Department of Anesthesiology and Pain Medicine, Department of Genome Sciences, Mitochondrial and Metabolism Center, University of Washington, Seattle, Washington.
Department of Anesthesia Critical Care & Pain Medicine, Massachusetts General Hospital, Boston, Massachusetts; Harvard Medical School, Boston Massachusetts.
Anesthesiology. 2024 Nov 1;141(5):997-1006. doi: 10.1097/ALN.0000000000005153.

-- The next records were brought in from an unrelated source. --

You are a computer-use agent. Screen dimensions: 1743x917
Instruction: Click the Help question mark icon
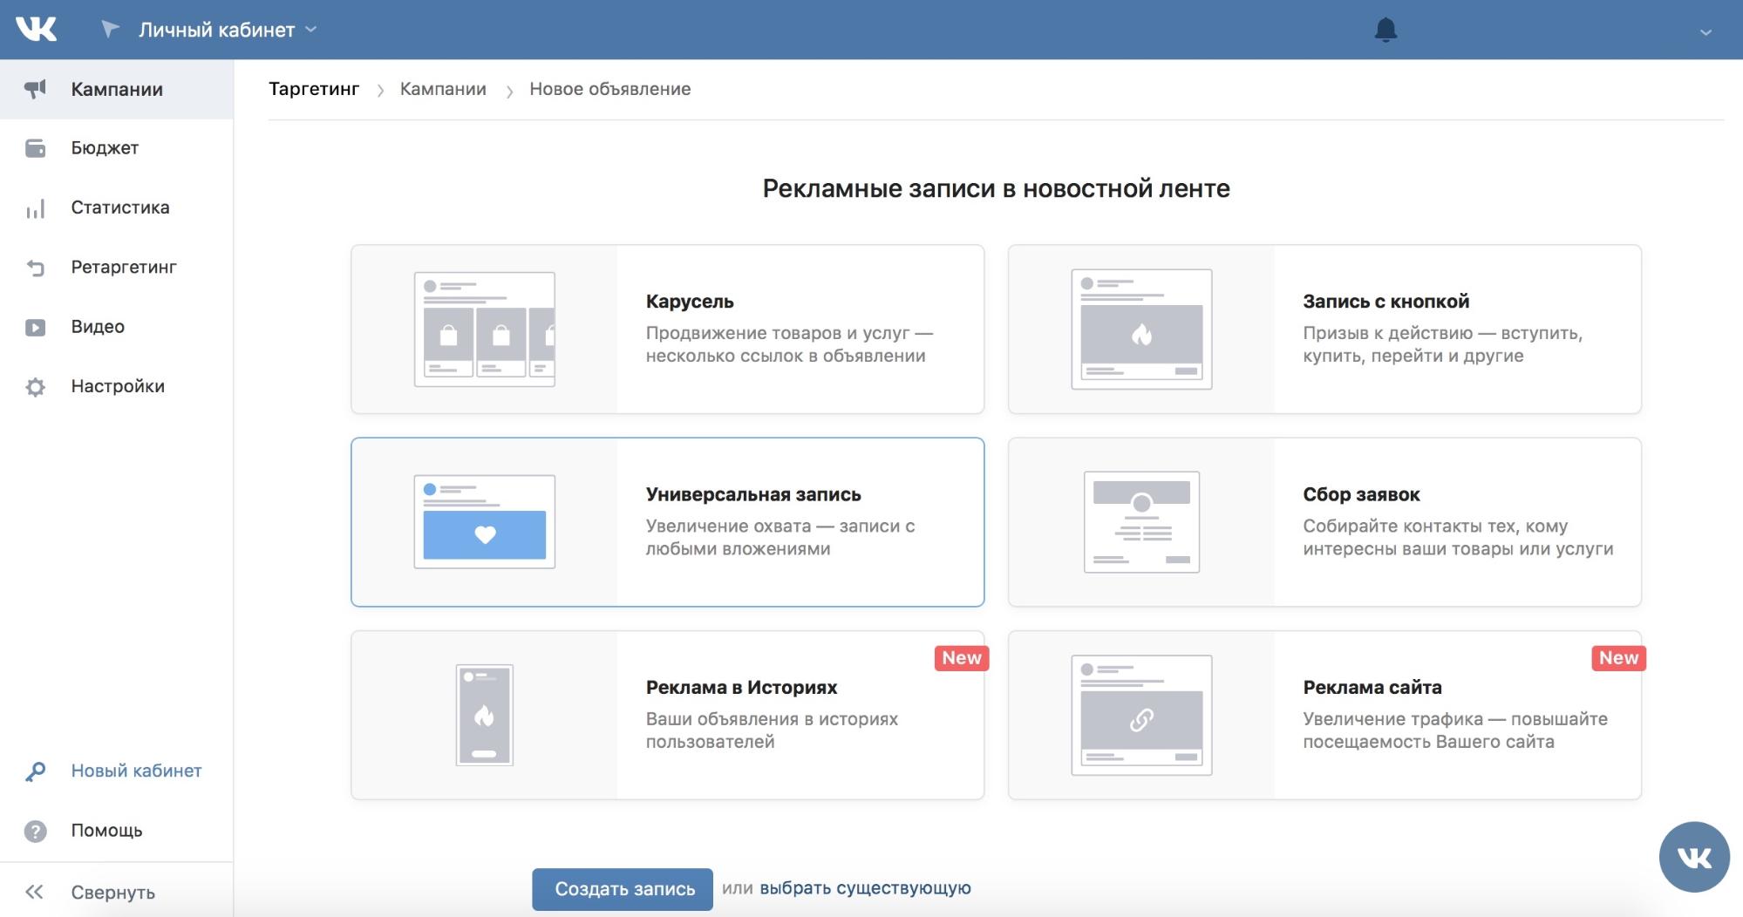[x=35, y=831]
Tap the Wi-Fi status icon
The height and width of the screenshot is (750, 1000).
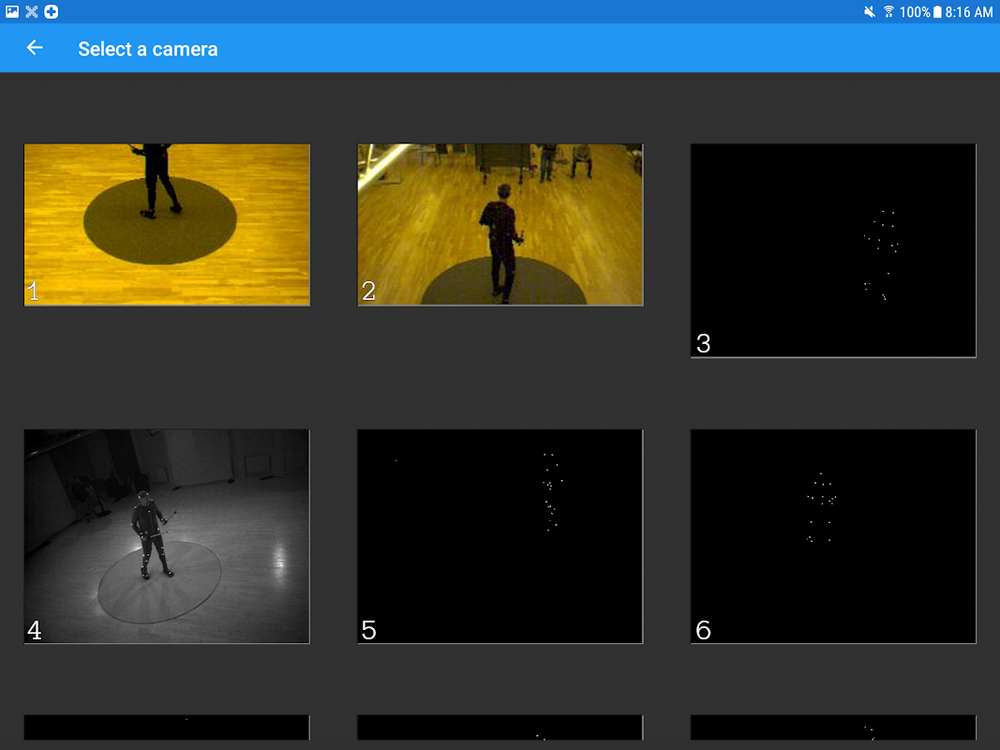click(x=888, y=11)
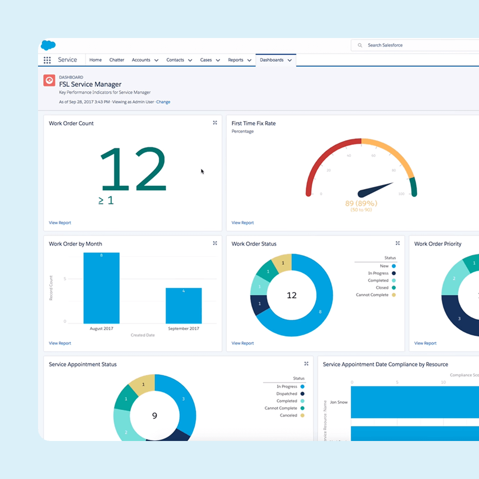This screenshot has height=479, width=479.
Task: Go to the Home tab
Action: 95,60

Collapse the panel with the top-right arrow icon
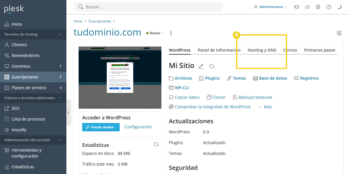(339, 33)
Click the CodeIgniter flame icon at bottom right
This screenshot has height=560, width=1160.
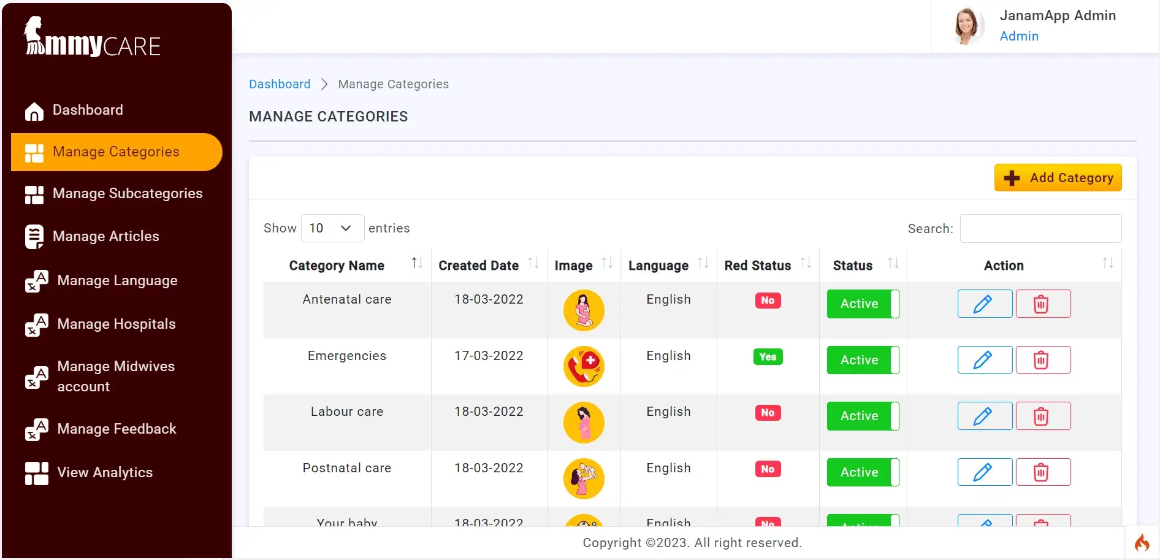[x=1142, y=542]
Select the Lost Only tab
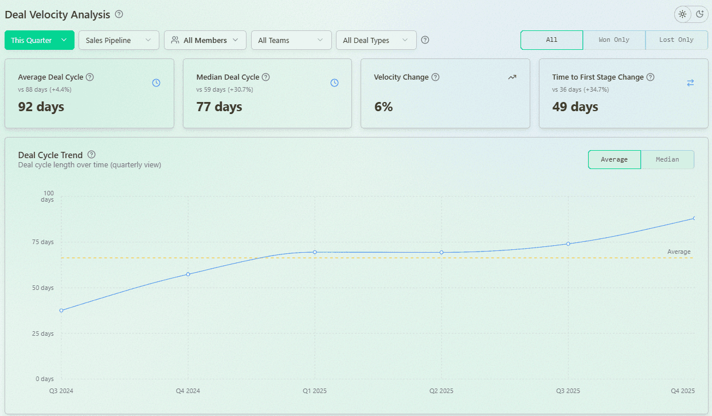712x416 pixels. pos(676,40)
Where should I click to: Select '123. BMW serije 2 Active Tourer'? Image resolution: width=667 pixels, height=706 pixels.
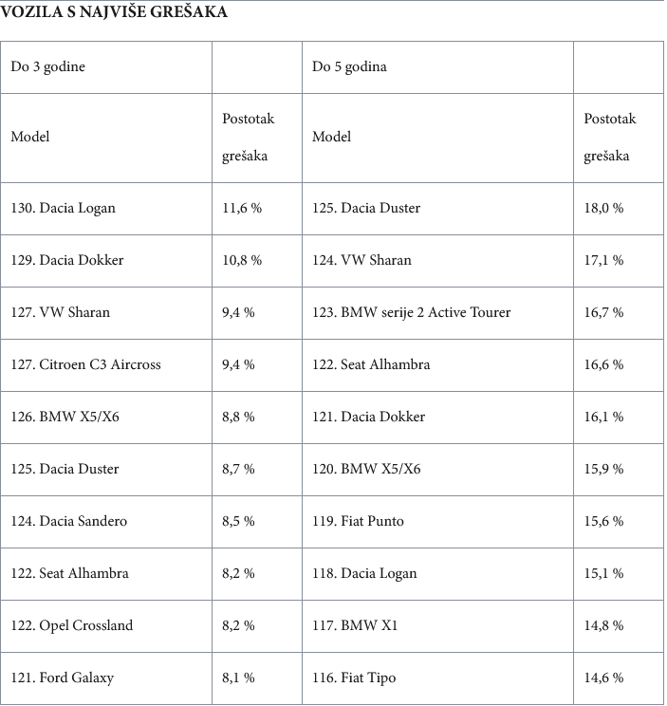(411, 312)
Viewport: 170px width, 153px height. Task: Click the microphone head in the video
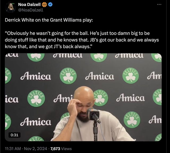click(x=93, y=114)
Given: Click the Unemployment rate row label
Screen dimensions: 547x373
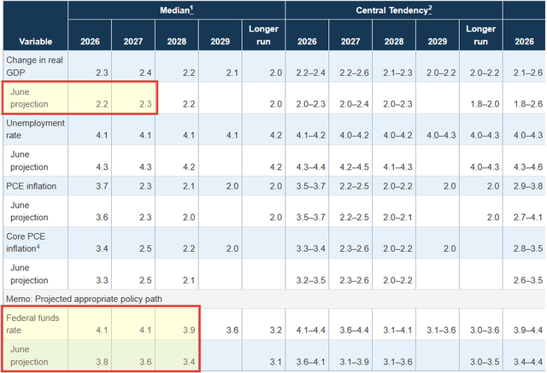Looking at the screenshot, I should coord(35,129).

Most of science involves making observations, forming hypotheses, and testing those hypotheses, to form valid conclusions. However, a distinct, longstanding, and very productive scientific approach does not follow this paradigm; rather, it begins with a screen through a random collection of drugs or genetic variations for a particular effect or phenotype. Subsequently, the identity of the drug or gene is determined, and only then are hypotheses formed and the more standard scientific method employed. This alternative approach is called forward screening and includes methods such as genetic mutant screens, small molecule screens, metabolomics, proteomics, and transcriptomics. This review explains the rational for forward screening approaches and uses examples of screens for mutants with altered anesthetic sensitivities and for novel anesthetics to illustrate the methods and impact of the approach. Forward screening approaches are becoming even more powerful with advances in bioinformatics aided by artificial intelligence.
大多数科学研究包括观察、形成假设和检验假设,以形成有效的结论。然而,有一种独特的、长期存在的、非常有成效的科学方法并不遵循这一模式;相反,它从对特定效应或表型的随机药物或遗传变异的筛选开始。随后,确定药物或基因的身份,然后才形成假设并采用更标准的科学方法。这种替代方法称为正向筛选,包括遗传突变体筛选、小分子筛选、代谢组学、蛋白质组学和转录组学等方法。这篇综述解释了正向筛选方法的合理性,并以改变麻醉敏感性的突变体和新型麻醉剂的筛选为例,说明了这种方法的方法和影响。随着人工智能辅助的生物信息学的进步,正向筛选方法变得更加强大。